Six Senate Republicans Disappoint Pundits, Allow Unemployment Insurance Debate

Why doesn’t Dan Coats think of the pundits?

Photo by Chip Somodevilla/Getty Images

There it was, right in the lede of the Washington Post’s curtain-raiser story on the politics of inequality.

On Tuesday morning, Senate Republicans are expected to block an emergency measure to extend unemployment insurance. Soon after, President Obama will stand before a handful of the 1.3 million Americans who have begun to lose their benefits and try to shame Republicans for failing to help the nation’s neediest.

Plenty of other Washington chin-strokers were expecting today’s cloture vote on unemployment insurance to go down. Narratives were pre-written about how this might play out—what it might mean for the GOP. But six Republicans joined just enough Democrats and let the bill move. They were: Maine Sen. Susan Collins, Indiana Sen. Dan Coats, Alaska Sen. Lisa Murkowski, New Hampshire Sen. Kelly Ayotte, Ohio Sen. Rob Portman, and Nevada Sen. Dean Heller (who co-wrote the bill). Ayotte, Murkowski, and Coats had all dispatched Tea Party challengers in 2010. All six of these senators serve alongside Democratic senators. Only Murkowski comes from a state that has never voted for Barack Obama.

Still: Why’d they do it? I asked Coats when he made up his mind to defy the Club for Growth, et al. and vote to move ahead.
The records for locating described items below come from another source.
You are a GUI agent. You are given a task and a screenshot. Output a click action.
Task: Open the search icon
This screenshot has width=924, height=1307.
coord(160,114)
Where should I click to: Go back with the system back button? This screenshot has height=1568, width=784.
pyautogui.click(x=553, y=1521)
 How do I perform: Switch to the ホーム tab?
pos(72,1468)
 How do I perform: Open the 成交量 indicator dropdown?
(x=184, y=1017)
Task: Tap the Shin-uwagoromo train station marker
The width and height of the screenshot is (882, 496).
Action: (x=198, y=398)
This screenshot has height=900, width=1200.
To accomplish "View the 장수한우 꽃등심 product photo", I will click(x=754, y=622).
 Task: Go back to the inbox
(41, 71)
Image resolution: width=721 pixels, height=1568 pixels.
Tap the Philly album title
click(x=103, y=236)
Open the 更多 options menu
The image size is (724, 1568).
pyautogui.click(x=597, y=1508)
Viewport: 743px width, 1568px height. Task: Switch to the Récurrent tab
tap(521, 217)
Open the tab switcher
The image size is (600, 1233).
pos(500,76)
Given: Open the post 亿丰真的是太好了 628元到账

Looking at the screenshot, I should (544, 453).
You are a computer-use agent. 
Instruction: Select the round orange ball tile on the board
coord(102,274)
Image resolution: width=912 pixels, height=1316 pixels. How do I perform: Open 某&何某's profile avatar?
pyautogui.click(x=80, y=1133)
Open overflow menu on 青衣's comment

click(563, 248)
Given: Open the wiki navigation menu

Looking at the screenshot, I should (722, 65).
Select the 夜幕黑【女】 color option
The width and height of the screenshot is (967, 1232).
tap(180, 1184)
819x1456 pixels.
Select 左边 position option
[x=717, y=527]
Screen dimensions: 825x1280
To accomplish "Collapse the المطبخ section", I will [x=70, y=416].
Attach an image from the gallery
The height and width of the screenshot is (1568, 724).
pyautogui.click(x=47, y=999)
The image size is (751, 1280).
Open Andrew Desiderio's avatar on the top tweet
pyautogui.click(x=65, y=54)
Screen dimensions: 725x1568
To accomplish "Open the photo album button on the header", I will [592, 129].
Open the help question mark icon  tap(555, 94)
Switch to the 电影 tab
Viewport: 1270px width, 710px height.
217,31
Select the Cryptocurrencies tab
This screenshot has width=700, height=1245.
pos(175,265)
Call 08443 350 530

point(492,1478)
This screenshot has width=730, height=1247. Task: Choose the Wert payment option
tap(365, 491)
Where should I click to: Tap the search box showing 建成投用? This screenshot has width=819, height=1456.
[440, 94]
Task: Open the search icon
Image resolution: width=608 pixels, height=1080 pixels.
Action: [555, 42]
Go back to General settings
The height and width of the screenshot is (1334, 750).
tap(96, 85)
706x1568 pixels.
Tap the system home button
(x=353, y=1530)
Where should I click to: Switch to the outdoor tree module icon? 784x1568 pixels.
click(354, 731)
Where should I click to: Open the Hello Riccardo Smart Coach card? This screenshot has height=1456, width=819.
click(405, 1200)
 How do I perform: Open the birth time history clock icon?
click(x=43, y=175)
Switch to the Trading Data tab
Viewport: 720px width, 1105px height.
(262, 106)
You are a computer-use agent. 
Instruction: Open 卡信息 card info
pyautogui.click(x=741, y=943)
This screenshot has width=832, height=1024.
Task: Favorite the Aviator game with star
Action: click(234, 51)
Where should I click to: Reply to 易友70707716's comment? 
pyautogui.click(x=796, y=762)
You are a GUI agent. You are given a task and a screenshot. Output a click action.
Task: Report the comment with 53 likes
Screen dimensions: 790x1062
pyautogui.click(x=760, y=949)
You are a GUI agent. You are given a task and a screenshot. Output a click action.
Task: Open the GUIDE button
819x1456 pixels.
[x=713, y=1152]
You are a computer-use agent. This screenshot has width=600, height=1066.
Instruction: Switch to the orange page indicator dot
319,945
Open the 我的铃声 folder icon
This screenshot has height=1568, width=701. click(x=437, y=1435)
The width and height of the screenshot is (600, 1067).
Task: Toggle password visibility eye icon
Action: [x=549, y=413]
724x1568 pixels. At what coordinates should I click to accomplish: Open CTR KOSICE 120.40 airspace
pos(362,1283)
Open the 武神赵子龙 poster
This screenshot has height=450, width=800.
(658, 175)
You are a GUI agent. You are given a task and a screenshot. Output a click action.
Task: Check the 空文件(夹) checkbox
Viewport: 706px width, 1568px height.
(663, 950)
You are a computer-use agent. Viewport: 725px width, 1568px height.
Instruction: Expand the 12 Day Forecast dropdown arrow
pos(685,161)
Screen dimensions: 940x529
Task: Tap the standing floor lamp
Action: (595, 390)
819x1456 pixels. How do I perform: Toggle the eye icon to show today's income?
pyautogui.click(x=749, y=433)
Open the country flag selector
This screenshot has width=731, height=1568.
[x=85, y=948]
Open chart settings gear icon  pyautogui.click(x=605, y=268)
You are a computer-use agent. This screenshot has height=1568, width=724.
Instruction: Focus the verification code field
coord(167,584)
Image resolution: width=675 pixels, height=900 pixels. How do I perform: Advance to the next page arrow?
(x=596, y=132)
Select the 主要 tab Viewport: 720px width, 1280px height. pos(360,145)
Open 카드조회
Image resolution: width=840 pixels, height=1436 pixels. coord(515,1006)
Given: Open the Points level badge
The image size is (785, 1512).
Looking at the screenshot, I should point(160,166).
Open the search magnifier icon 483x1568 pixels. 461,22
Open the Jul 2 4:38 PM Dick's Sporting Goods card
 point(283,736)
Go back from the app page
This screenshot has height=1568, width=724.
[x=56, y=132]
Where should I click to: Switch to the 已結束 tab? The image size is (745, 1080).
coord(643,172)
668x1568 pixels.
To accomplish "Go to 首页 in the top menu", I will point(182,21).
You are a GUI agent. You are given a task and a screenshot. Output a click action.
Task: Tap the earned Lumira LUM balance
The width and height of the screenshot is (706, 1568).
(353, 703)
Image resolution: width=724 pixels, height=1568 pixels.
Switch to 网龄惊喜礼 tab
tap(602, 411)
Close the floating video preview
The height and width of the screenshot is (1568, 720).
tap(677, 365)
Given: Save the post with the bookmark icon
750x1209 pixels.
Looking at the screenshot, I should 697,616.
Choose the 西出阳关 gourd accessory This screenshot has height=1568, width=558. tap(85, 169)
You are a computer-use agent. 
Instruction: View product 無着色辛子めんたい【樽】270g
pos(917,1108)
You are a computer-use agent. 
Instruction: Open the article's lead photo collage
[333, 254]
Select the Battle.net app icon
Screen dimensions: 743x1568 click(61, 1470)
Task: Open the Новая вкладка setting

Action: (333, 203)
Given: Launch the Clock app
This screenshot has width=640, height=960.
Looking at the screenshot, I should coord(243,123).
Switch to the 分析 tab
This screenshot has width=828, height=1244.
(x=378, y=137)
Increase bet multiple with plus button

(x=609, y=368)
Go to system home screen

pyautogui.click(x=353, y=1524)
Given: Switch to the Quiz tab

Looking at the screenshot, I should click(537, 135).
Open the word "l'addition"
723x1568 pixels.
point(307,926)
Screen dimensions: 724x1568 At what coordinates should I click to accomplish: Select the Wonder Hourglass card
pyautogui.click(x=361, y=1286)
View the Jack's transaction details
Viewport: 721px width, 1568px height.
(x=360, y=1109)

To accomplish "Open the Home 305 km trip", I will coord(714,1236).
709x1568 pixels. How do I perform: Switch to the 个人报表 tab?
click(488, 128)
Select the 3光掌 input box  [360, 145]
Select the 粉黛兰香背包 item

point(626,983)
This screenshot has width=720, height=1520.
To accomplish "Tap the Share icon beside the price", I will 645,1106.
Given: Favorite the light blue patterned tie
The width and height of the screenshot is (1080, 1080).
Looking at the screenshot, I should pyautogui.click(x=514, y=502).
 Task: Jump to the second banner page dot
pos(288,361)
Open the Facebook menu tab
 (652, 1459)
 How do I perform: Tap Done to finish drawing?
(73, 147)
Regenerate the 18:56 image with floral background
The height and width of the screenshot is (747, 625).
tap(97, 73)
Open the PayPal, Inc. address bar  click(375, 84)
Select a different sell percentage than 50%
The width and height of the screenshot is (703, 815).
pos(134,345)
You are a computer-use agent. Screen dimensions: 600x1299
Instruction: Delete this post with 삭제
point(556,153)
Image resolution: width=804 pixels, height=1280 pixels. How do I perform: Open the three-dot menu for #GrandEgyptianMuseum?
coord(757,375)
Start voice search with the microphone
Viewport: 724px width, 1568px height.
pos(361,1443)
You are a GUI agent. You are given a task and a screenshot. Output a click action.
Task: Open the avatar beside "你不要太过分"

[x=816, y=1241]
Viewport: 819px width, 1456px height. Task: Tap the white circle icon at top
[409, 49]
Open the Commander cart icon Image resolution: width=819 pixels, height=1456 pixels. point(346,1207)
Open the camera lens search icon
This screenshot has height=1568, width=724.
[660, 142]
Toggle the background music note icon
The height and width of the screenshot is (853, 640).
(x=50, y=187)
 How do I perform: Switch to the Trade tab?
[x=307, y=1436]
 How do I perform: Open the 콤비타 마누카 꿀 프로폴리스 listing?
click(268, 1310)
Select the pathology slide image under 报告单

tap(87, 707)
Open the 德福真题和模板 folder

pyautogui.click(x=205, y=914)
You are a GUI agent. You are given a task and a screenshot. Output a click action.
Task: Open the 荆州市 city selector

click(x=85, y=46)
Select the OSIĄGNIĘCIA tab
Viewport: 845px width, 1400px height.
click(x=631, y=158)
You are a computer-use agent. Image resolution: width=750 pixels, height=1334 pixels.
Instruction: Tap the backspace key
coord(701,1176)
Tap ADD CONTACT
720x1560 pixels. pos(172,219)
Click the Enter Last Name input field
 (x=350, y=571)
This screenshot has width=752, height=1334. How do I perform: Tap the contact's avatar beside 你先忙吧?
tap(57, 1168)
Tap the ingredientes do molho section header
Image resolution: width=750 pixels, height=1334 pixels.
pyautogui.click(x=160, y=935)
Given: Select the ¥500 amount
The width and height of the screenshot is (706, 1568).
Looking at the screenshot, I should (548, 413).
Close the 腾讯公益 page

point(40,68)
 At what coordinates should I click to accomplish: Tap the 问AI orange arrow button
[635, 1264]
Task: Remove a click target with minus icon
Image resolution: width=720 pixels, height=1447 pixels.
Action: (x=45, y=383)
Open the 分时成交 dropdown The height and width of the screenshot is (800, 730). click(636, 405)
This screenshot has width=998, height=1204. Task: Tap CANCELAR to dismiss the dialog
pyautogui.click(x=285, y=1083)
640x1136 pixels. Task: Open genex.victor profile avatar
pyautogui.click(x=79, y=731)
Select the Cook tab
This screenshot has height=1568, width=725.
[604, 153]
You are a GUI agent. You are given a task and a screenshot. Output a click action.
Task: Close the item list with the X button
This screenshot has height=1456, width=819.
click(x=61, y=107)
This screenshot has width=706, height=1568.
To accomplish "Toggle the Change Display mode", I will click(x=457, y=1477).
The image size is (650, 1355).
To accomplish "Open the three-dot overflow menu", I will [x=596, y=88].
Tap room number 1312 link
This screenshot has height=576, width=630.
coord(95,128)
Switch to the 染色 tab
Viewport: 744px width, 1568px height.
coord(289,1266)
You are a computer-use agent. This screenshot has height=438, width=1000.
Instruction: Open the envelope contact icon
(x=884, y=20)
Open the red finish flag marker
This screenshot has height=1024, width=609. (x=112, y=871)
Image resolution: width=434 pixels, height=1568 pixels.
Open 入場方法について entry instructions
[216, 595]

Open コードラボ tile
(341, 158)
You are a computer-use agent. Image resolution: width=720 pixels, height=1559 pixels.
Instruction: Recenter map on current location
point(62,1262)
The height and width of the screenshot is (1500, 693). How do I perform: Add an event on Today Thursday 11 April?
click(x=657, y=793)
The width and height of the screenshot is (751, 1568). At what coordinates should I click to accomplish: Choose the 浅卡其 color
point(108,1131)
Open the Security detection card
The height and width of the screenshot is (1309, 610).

“It’s been an evolutionary process, but it’s based on something most people don’t understand—the way the Senate is being run,” he said. “We did it to try to seek the opportunity to be a player, to offer amendments, to offer alternatives. Here we sit in our caucus, with four or five viable alternatives that we think get people back to work, that cleans up the program where it’s being abused, and that cover the cost. If you vote no on the motion to proceed, you don’t get the chance to show the public what those alternatives are.”

Only six Republicans voted for the UI bill, but two more who voted no—Marco Rubio and Mike Lee—have started giving setpiece speeches about the persistent crisis of poverty. Coats, et al. decided to clear a path for other Republicans, because had UI gone down, Democrats would have accused the GOP of obstruction and heartlessness and senseless unicorn-murder.